Background
Myeloid-derived suppressor cells (MDSCs) and tumor-associated macrophages (TAMs) are critical negative regulators of immunity in cancer.1 2 Understanding factors which regulate these cells could result in the identification of new approaches to enhance immunotherapy. One such factor is epidermal growth factor-like 6 (EGFL6), a secreted factor known to promote cancer stem like cell migration and regulate cancer cell differentiation.3 We found that mice which overexpress Egfl6 have an increased numbers of myeloid cells in both the bone marrow and spleen. The goal of this study is to evaluate the impact of tumor Egfl6 on myeloid cell phenotype in the ovarian cancer (OvCa) tumor microenvironment (TME).
Methods
Ex-vivo rEgfl6 and two syngeneic mouse models of OvCa were used to study the impact of tumor Egfl6 on the immune TME. RNA sequencing was employed to identify Egfl6-mediated gene expression in tumor infiltrating myeloid cells. Egfl6+ tumors were treated with anti-Egfl6, or anti-PD-L1 antibodies, as single agents or in combination, and tumors were harvested for immune profiling, gene and protein expression evaluation and ex vivo co-culture studies. Immunofluorescence and spatial transcriptomic were used to determine the localization of EGFL6 and myeloid cells in human OvCa tissue samples.
Results
In vitro and ex-vivo analysis indicated that Egfl6, via binding with beta integrins and activation of p38 and SYK signaling, (i) acts as a chemotactic factor for myeloid cells and (ii) promotes their differentiation toward a suppressive state. Suggesting an important role in promoting an immunosuppressive TME, we found that expression of Egfl6 on tumor cells increased tumor growth and shortened animal survival. This was associated with an increased accumulation of intra-tumoral MDSCs and TAMs and their expression of immunosuppressive factors, including CXCL2, IL-10 and PD-L1. Both CXCL2 and IL-10 were found to play a key role in the Egfl6-induced anti-tumor immunosuppression. In an immune ‘hot’ tumor model,4 5 Egfl6 completely inhibited response to a-PD-L-1 therapy. Finally, we found that Egfl6 antibody decreased the accumulation of tumor-infiltrating CD206+ TAMs and PMN-MDSCs, and their secreted factors, IL-10 and CXCL2, and thereby restored the efficacy of a-PD-L1 therapy. Importantly, in human OvCa tissue samples, EGFL6+ areas were highly infiltrated by myeloid cells.
Conclusions
Combined our data show that EGFL6 induces the recruitment of myeloid cells into the ovarian TME and subsequently promotes their immunosuppressive functions. This suggest EGFL6 is a potential novel therapeutic target to enhance response to immune therapy in OvCa patients.
Acknowledgements
This work was supported by the Early Investigator Award-Ovarian Cancer Research Alliance Foundation to S.C., and National Cancer Institute Grant R01CA218026 to R.B.
References
Hensler M, et al. M2-like macrophages dictate clinically relevant immunosuppression in metastatic ovarian cancer. J Immunother Cancer 2020;8(2).

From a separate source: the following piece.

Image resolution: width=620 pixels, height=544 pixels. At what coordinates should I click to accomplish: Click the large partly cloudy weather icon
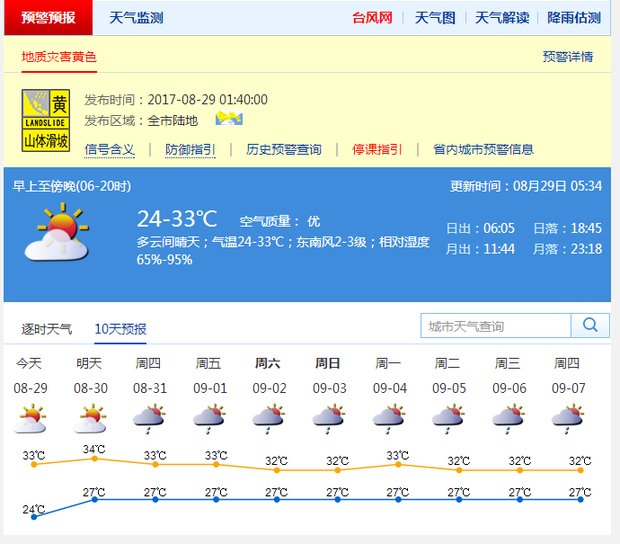coord(56,233)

Baert T, et al. Myeloid Derived Suppressor Cells: Key Drivers of Immunosuppression in Ovarian Cancer. Front Immunol 2019;10:1273.

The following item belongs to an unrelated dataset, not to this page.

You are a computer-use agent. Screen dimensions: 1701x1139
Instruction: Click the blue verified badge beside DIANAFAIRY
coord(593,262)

Bai S, et al. EGFL6 Regulates the Asymmetric Division, Maintenance, and Metastasis of ALDH+ Ovarian Cancer Cells. Cancer Res 2016;76(21):6396–6409.
Cascio S, et al. Cancer-associated MSC drive tumor immune exclusion and resistance to immunotherapy, which can be overcome by Hedgehog inhibition. Sci Adv 2021;7(46):eabi5790.
Grabosch S, et al. Cisplatin-induced immune modulation in ovarian cancer mouse models with distinct inflammation profiles. Oncogene 2019;38(13):2380–2393.
Ethics Approval
Biopsies of patients with high-grade serous ovarian cancer were selected and collected at the Department of Obstetrics, Gynecology, and Reproductive Science, University of Pittsburgh.